======== Material for the task
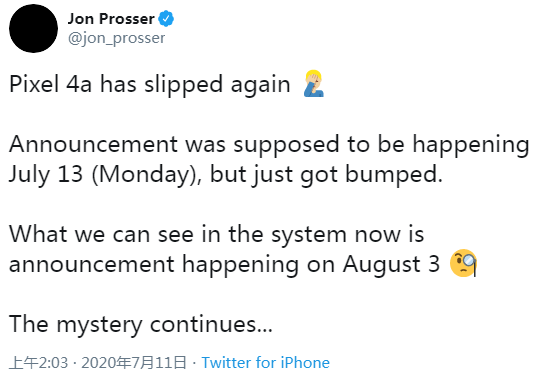Viewport: 540px width, 387px height.
Task: Open the Twitter for iPhone source link
Action: [266, 363]
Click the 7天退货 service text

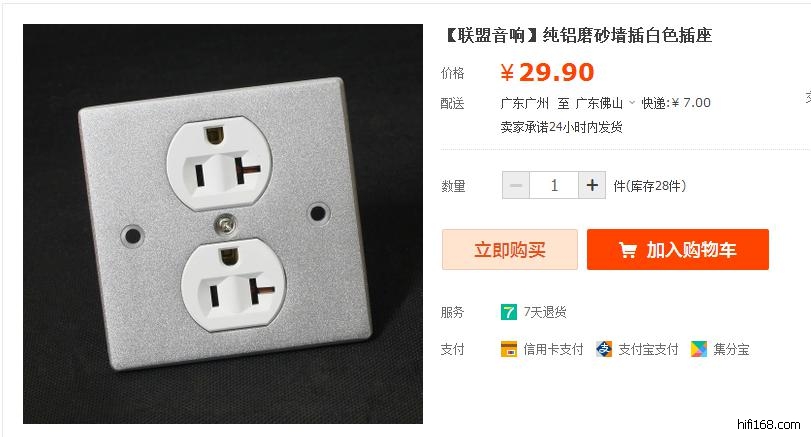[545, 312]
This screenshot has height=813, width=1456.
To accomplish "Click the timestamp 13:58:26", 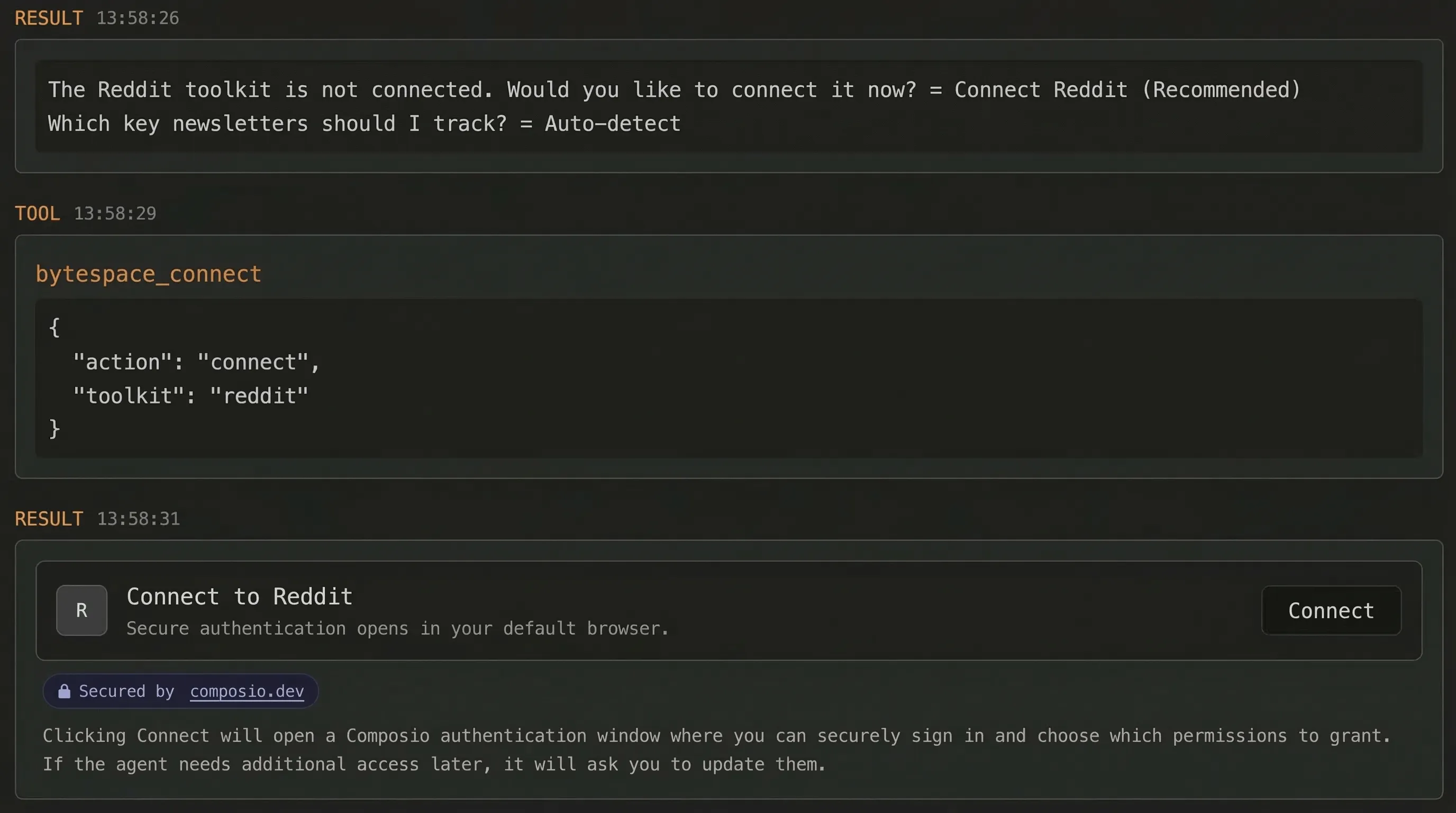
================
• What you are asked to do: Set down, in exact form, only the lines that start at the one containing "Click the 7天退货 service text" and finish at the last line of the material; pictures do not go in.

• Task solution:
Click the 7天退货 service text

[545, 312]
This screenshot has height=813, width=1456.
To accomplish "Click the timestamp 13:58:26", 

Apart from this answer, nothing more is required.